Thursday, February 25, 2016

“One believes things because one has been conditioned to believe them.”
― Aldous HuxleyBrave New World


Like many others, when I think of eugenics I can't help but think of Aldous Huxley's Brave New World. In this dystopian realm of Huxley's making, dehumanization is common practice. People have become products, not necessarily for each other's consumption--though that is certainly at play--but for society. Yet unlike Hitler's Nazi Germany or Orwell's totalitarian government, we observe a society at peace. There is no weeping and gnashing of teeth. The members of this society ubiquitously classify themselves as happy.

How this universal happiness is achieved, though, is relatively simple: drugs, sex, and eugenics.

The people are bred, bottled, and birthed:

"For of course," said Mr. Foster, "in the vast majority of cases, fertility is merely a nuisance. One fertile ovary in twelve hundred— that would really be quite sufficient for our purposes. But we want to have a good choice. And of course one must always have an enormous margin of safety. So we allow as many as thirty per cent of the female embryos to develop normally. The others get a dose of male sex-hormone every twenty-four metres for the rest of the course. Result: they're decanted as freemartins—structurally quite normal (except," he had to admit, "that they do have the slightest tendency to grow beards), but sterile. Guaranteed sterile. Which brings us at last," continued Mr. Foster, "out of the realm of mere slavish imitation of nature into the much more interesting world of human invention."

People are brainwashed into happiness: 

"Alpha children wear grey They work much harder than we do, because they're so frightfully clever. I'm really awfully glad I'm a Beta, because I don't work so hard. And then we are much better than the Gammas and Deltas. Gammas are stupid. They all wear green, and Delta children wear khaki. Oh no, I don't want to play with Delta children. And Epsilons are still worse. They're too stupid to be able…" 

And then they aren't people anymore:

"The lower the caste," said Mr. Foster, "the shorter the oxygen." The first organ affected was the brain. After that the skeleton. At seventy per cent of normal oxygen you got dwarfs. At less than seventy eyeless monsters." 

Ultimately, in their search to manufacture happiness, a sense of human-ness is lost. Eugenics and sterilization may free us from the "slavish imitation of nature," but Nature makes room for all manner of human, whereas we are bound to hold to our arbitrary standards. We may gain a "more interesting world," but we lose ourselves and our uniqueness in the process. Worst of all, this fabricated homogeneity becomes normal--we condition ourselves to a hive mindset in the name of peace. But what Huxley demonstrates that it's not peace but compromise. Humans sacrifice their struggles, their ideals, and their identities in the name of peace, but, really, it's mere contentment:

“Actual happiness always looks pretty squalid in comparison with the overcompensations for misery. And, of course, stability isn't nearly so spectacular as instability.

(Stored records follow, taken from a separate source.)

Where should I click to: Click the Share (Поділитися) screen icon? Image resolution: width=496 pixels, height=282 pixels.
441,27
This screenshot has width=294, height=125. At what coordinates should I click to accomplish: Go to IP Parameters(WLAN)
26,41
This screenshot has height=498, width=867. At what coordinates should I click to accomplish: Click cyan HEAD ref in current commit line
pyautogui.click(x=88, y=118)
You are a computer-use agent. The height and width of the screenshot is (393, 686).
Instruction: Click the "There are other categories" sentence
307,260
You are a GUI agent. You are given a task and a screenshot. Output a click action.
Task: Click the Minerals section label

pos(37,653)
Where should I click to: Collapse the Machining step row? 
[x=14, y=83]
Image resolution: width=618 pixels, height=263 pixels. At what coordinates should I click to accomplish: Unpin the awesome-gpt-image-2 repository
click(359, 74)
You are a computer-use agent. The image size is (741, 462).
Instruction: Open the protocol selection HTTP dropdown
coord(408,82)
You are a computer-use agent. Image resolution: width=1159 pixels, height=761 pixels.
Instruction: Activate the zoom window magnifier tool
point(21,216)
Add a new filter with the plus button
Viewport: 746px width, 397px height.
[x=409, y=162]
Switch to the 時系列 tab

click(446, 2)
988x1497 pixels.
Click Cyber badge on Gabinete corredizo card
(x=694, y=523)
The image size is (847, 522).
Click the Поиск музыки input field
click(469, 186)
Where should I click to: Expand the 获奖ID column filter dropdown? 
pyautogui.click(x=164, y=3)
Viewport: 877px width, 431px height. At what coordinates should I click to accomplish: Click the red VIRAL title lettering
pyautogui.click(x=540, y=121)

And being contented has none of the glamour of a good fight against misfortune, none of the picturesqueness of a struggle with temptation, or a fatal overthrow by passion or doubt. Happiness is never grand.” 

Samuel Scheffler, author of Death and the Afterlife, maintains that "an immortal human life" could not be, in actuality, a human life, because death is an integral part of the human identity. In the same way, the ugliness of our nature and bitterness of our struggles are the methods by which we undergo the human condition. When we remove them, we remove the humanity as well. 

Huxley's world had a commonality in its reaction to "the savage" John: an inability to empathize. Make the whole world stable and content, deprive everyone of pain, and they have no context with which to aid the outcast. And there will always be outcasts. 

This is not to say that this is the definite trajectory of human discovery. Nor are our current biological manipulations out to rob us of our goodness. But Huxley gave us Brave New World as a warning. That's why we look through John's eyes and see the horror of illusory happiness. We see ourselves as not ourselves and that frightens us while it still can. Hopefully it will serve as a reminder to tread carefully and remember what is common to the human identity, what is sacred, what we cannot bear to sacrifice.